④ 耳管開放症の診断
耳管開放症は、診断基準が日本耳科学会で作成されています。耳症状としては、自声強聴、耳閉感、呼吸音聴取の3つのうちの1つ以上があり、鼓膜の呼吸性動揺や、頭部前屈や臥位などへの体位変換による耳症状改善などがあることが必要になります。さらに耳管機能検査により、より精密な診断が可能ですので、当施設でも施行しています。
耳管機能検査法には、1)音響法、2)TTAG(耳管鼓室気流動態法:インピーダンス法と圧測定法)、そして3)加圧減圧法の3つが主なものになります。より重要な診断法としては、CTによる画像診断が、特に重症の耳管開放症に対しては有用ですので、当施設でもより重症の耳管開放症の診断目的や真珠腫性中耳炎随伴の有無の精査目的などで検査を施行しています。

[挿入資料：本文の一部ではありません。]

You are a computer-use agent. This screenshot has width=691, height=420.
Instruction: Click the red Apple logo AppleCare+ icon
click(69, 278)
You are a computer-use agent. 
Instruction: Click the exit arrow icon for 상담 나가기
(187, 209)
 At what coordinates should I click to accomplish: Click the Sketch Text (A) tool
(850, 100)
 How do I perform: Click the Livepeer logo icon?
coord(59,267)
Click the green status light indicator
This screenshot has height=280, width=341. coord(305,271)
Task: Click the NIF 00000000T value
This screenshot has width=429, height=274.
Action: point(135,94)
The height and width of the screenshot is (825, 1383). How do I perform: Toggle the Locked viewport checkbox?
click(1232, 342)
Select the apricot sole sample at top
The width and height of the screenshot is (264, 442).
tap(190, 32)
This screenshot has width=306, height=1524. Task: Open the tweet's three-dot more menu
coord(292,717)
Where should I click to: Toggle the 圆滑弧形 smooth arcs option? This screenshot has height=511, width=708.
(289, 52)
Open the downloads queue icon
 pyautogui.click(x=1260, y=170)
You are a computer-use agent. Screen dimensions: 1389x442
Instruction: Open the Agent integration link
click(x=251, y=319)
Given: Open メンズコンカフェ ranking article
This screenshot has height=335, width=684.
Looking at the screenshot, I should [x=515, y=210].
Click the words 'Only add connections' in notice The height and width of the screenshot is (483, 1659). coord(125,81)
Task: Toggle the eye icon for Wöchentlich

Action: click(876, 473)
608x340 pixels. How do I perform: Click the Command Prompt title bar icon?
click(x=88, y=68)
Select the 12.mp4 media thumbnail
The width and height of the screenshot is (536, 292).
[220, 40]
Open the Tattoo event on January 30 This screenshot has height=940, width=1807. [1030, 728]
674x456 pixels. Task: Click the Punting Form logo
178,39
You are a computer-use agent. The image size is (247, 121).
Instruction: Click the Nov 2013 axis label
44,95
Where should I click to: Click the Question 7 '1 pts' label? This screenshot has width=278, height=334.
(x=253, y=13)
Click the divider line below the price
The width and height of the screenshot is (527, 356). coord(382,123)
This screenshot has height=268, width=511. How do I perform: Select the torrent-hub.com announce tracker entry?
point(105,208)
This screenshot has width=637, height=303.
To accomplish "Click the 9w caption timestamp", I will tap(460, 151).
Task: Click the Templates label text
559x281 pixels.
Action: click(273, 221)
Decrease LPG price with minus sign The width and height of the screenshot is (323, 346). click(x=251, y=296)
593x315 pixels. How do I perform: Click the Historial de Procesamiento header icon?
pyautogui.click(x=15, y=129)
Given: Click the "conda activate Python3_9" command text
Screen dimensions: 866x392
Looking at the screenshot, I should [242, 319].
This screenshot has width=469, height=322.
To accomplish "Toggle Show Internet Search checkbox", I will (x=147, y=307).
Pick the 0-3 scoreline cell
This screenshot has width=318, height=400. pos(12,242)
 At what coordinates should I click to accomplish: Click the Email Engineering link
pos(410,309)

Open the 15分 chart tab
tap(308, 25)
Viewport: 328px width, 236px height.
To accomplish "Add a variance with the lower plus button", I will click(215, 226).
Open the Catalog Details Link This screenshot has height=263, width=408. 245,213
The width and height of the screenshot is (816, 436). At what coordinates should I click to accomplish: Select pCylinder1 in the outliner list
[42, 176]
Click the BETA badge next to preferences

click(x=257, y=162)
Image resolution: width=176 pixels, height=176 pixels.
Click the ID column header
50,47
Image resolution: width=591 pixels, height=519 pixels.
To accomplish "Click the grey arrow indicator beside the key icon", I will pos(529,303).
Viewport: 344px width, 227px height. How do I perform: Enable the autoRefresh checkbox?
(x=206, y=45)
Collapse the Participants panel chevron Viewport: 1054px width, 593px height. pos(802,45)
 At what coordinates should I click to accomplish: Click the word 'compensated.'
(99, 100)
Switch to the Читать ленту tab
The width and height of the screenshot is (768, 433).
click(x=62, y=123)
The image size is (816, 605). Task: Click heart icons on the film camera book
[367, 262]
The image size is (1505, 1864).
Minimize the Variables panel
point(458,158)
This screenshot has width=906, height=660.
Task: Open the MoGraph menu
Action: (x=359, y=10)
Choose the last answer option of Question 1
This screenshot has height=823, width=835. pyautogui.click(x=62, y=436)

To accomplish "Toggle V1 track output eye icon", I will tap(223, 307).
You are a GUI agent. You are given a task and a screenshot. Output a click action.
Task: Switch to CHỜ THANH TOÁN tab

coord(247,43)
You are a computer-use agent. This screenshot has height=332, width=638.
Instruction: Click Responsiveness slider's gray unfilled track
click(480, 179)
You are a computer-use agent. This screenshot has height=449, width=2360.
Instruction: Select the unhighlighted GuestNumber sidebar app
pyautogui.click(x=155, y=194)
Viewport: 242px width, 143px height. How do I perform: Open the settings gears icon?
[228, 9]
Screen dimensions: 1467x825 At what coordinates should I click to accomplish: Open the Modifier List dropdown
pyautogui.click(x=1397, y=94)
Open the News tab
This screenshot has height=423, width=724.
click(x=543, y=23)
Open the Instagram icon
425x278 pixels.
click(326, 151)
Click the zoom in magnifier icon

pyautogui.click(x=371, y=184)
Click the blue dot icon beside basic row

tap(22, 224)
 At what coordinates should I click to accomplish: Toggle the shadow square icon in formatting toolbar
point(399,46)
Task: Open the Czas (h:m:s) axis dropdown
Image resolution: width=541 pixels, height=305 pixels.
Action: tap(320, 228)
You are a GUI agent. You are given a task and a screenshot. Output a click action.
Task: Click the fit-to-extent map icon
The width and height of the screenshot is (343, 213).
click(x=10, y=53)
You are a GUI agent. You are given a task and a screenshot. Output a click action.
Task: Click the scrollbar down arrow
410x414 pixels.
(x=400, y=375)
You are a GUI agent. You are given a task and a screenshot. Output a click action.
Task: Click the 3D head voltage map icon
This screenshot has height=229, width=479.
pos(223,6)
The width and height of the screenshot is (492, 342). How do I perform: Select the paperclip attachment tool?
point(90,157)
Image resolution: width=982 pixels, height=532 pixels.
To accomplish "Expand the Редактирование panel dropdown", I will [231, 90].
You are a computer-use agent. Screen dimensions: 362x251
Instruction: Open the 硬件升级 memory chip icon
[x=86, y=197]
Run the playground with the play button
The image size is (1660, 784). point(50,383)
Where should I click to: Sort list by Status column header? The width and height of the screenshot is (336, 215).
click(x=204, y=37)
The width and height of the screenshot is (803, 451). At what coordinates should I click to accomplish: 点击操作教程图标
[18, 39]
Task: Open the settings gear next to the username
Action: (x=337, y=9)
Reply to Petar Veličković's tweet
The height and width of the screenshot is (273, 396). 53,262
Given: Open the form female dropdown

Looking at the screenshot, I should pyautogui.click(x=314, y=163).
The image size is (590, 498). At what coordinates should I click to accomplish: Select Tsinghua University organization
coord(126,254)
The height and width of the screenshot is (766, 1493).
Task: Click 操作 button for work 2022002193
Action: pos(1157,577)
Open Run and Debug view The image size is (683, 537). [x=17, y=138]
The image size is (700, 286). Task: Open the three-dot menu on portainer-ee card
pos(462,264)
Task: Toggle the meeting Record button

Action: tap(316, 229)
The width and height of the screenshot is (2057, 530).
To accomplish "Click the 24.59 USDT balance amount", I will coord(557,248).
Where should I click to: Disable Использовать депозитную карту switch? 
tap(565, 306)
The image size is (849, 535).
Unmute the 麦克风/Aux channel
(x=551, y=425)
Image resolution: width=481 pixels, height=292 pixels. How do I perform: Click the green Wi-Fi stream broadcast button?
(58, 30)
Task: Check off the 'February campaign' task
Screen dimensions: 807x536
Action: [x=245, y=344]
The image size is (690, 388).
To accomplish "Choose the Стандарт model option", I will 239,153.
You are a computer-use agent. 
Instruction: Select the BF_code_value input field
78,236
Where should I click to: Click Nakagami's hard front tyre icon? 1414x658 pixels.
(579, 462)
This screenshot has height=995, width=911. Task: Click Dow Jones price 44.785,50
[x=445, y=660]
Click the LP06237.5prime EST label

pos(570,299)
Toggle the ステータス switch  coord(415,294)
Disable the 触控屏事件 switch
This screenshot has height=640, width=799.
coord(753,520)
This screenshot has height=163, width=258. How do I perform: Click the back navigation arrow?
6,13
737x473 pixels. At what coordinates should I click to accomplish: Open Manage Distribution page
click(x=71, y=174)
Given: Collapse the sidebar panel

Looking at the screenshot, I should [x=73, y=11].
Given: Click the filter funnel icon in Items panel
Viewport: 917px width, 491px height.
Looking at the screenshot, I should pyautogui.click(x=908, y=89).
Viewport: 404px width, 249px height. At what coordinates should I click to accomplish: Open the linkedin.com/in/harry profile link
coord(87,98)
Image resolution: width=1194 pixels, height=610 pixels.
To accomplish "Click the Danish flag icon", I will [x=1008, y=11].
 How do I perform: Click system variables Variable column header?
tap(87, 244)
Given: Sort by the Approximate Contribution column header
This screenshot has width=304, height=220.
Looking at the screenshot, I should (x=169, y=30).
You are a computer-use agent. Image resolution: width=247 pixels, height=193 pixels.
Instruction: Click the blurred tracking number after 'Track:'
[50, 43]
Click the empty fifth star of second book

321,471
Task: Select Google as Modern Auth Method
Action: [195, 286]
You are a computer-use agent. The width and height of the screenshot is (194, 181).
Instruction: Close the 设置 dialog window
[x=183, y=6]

耳管開放症患者の病因の一つに体重減少の既往の存在があげられますが、全てがそうではなく、一番多いのは、ストレスが過剰に働いて誘因となっていることです。また低血圧や、更年期の女性にも多いこと、自律神経失調症様の所見を呈する例が多いことなどより、これらの主に機能的な因子が関与しているものと思われます。